Co-ordinate geometry: find radius of circle, and....

[davidg]

can any1 help me with this question! I can do part i but not part ii.

Circle C has centre(5,-1)
The line L:3x-4y=11=0 is a tangent to C
(i)Show that the radius of C is 6
(ii)The line x+py+1=0 is also a tangent to C. Find the two possible values of p

 

[pka]

Re: Co-ordinate geo

Circle C has centre(5,-1)
The line L:3x-4y=11=0 is a tangent to C
(i)Show that the radius of C is 6
(ii)The line x+py+1=0 is also a tangent to C. Find the two possible values of p

For (i). What is the distance of (5,-1) to L?

 

[galactus]

Re: Co-ordinate geo

(ii)The line x+py+1=0 is also a tangent to C. Find the two possible values of p

After you prove the radius is, indeed, 6 use the formula for the distance between a point and a line, set equal to 6 and solve for p.

Here's one of the p values graphed.

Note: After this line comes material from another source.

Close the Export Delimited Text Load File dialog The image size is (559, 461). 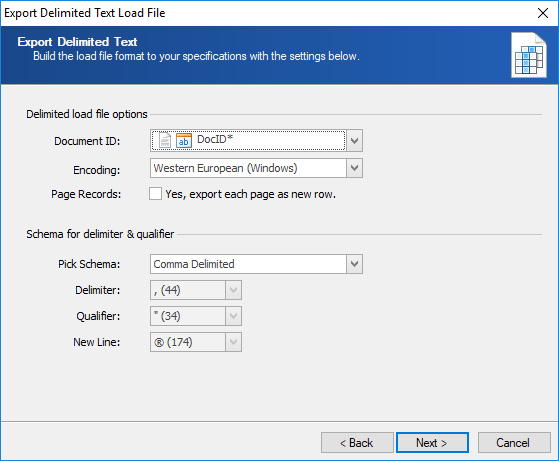tap(543, 13)
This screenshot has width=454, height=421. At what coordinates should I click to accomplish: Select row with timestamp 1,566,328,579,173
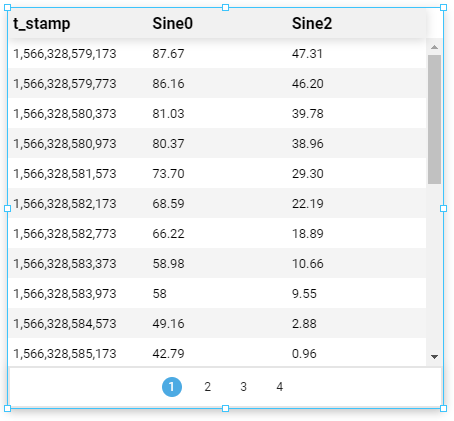coord(217,53)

Your mission is to find the equation of this line as well as the other.

In part i, I am going to take a leap of faith and assume your typo was 3x-4y+11=0.

 

[jacket81]

You made a typo on equation for line L.
3x-4y=11=0????

What exactly is it?

 

[davidg]

O my god how embarassing I ask ye for help and then i do that! Sorry the line L is 3x-4y+11=0
thanks for all the help

 

[jacket81]

Okay, its 3x-4y+11=0, or 3x+11=4y. SO, to find its slope, divide by 4 to get (3/4)x+(11/4) = y. So its slope is 3/4. So, a line perpendicualr to it is -4/3.
Put in y=mx+b form, with point (5,-1), -1=((-4/3)(5))+b, so b=(20/3)-1=17/3.
So, the line is y=(-4/3)x+(17/3).
Now maybe multiply both sides by 3 to get 3y=-4x+17.
Now find where this equation and the other equation, 3x+11=4y, intersect.
They intersect at x=7/5, and y=19/5.
Now the distance between this point and (5,-1) should be 6.
Squareroot((5-(7/5)^2+(-1-(19/5)0^2) = sqr((18/5)^2+(-24/5)^2) = 6.

 

[pka]

Now the distance between this point and (5,-1) should be 6.

Isn’t it a lot easier to just note that \(\displaystyle \frac{{\left| {(3)(5) + ( - 4)( - 1) + 11} \right|}}{{\sqrt {3^2 + 4^2 } }} = 6\) ?

Using the distance formula for a point and line.

 

[davidg]

Thanks for all your help. The way i went about it was that i used the perpendicular distance formula. So used the centre point and a=1 b=p and c=1 and the radius of 6. and it just wont solve out to give me two values for p ?

Any more advice? :wink: